Let’s not join the Chickens**t Club!

Long before he became famous or infamous (depending on your politics) as FBI Director, James Comey served as US Attorney for the Southern District of New York.  That’s the office responsible for prosecuting most major financial crimes in the US.  Jesse Eisinger’s book, The Chickens**t Club, recounts a speech Comey made to his staff after assuming that high-profile post.  He asked which of his prosecutors had never lost a case at trial, and many proudly raised their hands.  Comey then said, “You are all members of what we like to call The Chickens**t Club.”  By that he meant:  You are too timid to take a case to trial unless you already know you will win.

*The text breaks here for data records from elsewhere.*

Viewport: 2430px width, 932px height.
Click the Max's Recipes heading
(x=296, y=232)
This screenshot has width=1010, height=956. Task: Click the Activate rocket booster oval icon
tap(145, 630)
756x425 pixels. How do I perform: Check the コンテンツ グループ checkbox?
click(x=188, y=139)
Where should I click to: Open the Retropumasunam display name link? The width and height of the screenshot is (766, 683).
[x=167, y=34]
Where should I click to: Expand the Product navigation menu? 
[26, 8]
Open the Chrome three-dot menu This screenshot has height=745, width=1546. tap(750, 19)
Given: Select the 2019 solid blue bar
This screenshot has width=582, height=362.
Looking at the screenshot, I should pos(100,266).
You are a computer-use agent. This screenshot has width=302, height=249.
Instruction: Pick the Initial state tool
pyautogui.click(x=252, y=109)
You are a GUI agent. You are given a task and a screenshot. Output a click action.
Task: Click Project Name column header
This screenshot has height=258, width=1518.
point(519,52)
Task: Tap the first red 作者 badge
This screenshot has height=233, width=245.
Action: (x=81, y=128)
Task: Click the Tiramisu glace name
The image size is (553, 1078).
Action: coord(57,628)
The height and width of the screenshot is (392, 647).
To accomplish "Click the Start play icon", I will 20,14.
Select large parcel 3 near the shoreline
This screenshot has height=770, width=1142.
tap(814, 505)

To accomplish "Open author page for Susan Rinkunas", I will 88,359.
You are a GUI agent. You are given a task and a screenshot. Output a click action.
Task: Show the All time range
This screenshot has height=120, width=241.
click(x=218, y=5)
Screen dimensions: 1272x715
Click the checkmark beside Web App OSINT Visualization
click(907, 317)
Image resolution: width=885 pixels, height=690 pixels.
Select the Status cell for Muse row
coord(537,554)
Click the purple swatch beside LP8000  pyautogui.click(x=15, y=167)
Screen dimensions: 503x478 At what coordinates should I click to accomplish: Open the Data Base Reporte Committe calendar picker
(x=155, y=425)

I worry that our clinical trials too often follow the same pattern as those white-collar criminal trials.  When we evaluate new treatments or programs, we may only pursue the trials likely to give the answer we hope for.  That might mean testing an intervention only slightly different from one already proven effective.  Or testing a treatment in an environment where it’s almost certain to succeed.  Our wishes come through in our language.  Trials showing that a new treatment is superior are “positive”, while trials finding no advantage for a new treatment or program are “negative.”

Our preference for trials with “positive” results reflects how researchers are rewarded or reinforced.  We know that positive trials are more likely to be published than so-called negative trials.  Grant review panels prefer positive research that yields good news and gives the appearance of continuous progress.

Looking back on my career, I can see some trials that might have put me in The Chickens**t Club.  For example, we probably didn’t need to do several clinical trials of collaborative care for depression in one health system before taking that idea to scale.

But here’s where the analogy between investigators and prosecutors does not apply:  A prosecutor in a criminal trial is supposed to take sides.  An investigator in a clinical trial shouldn’t have a strong preference for one result or the other.  In fact, clinical investigators have the greatest obligation to pursue trials when the outcome is uncertain.  “Equipoise” is the term to describe that balanced position.